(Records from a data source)
==============================

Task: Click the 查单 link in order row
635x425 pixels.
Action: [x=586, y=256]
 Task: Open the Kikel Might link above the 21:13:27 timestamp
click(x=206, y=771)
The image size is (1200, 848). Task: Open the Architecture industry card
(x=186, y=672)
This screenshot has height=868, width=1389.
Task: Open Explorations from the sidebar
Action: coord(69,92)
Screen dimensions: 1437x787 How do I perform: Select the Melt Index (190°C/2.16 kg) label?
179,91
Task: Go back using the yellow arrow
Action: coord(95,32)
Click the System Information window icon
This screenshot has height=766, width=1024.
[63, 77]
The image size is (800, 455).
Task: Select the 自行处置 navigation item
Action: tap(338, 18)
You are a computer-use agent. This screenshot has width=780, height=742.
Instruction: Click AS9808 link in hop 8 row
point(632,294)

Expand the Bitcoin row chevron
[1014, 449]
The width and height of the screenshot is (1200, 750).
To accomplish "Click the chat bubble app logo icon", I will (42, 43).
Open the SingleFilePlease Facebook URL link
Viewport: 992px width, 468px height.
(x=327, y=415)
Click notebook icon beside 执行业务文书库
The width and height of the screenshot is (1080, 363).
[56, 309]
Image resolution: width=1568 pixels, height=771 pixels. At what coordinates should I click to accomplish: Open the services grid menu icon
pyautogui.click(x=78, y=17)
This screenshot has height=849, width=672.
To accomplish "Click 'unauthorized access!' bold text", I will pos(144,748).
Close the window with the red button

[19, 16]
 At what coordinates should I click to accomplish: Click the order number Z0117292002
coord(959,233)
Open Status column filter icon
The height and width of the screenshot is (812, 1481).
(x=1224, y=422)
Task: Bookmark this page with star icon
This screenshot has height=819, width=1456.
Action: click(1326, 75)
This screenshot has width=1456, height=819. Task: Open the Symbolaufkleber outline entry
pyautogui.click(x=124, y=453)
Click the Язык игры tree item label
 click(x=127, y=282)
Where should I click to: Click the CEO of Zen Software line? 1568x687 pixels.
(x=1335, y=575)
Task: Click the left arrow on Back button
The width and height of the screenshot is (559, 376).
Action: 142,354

==============================

- Required task:
Retype every line of the data above exactly as it appears, from the first line to the last.

- The output:
Task: Click the 查单 link in order row
635x425 pixels.
Action: [x=586, y=256]
 Task: Open the Kikel Might link above the 21:13:27 timestamp
click(x=206, y=771)
The image size is (1200, 848). Task: Open the Architecture industry card
(x=186, y=672)
This screenshot has height=868, width=1389.
Task: Open Explorations from the sidebar
Action: coord(69,92)
Screen dimensions: 1437x787 How do I perform: Select the Melt Index (190°C/2.16 kg) label?
179,91
Task: Go back using the yellow arrow
Action: coord(95,32)
Click the System Information window icon
This screenshot has height=766, width=1024.
[63, 77]
The image size is (800, 455).
Task: Select the 自行处置 navigation item
Action: tap(338, 18)
You are a computer-use agent. This screenshot has width=780, height=742.
Instruction: Click AS9808 link in hop 8 row
point(632,294)

Expand the Bitcoin row chevron
[1014, 449]
The width and height of the screenshot is (1200, 750).
To accomplish "Click the chat bubble app logo icon", I will (42, 43).
Open the SingleFilePlease Facebook URL link
Viewport: 992px width, 468px height.
(x=327, y=415)
Click notebook icon beside 执行业务文书库
The width and height of the screenshot is (1080, 363).
[56, 309]
Image resolution: width=1568 pixels, height=771 pixels. At what coordinates should I click to accomplish: Open the services grid menu icon
pyautogui.click(x=78, y=17)
This screenshot has height=849, width=672.
To accomplish "Click 'unauthorized access!' bold text", I will pos(144,748).
Close the window with the red button

[19, 16]
 At what coordinates should I click to accomplish: Click the order number Z0117292002
coord(959,233)
Open Status column filter icon
The height and width of the screenshot is (812, 1481).
(x=1224, y=422)
Task: Bookmark this page with star icon
This screenshot has height=819, width=1456.
Action: click(1326, 75)
This screenshot has width=1456, height=819. Task: Open the Symbolaufkleber outline entry
pyautogui.click(x=124, y=453)
Click the Язык игры tree item label
 click(x=127, y=282)
Where should I click to: Click the CEO of Zen Software line? 1568x687 pixels.
(x=1335, y=575)
Task: Click the left arrow on Back button
The width and height of the screenshot is (559, 376).
Action: 142,354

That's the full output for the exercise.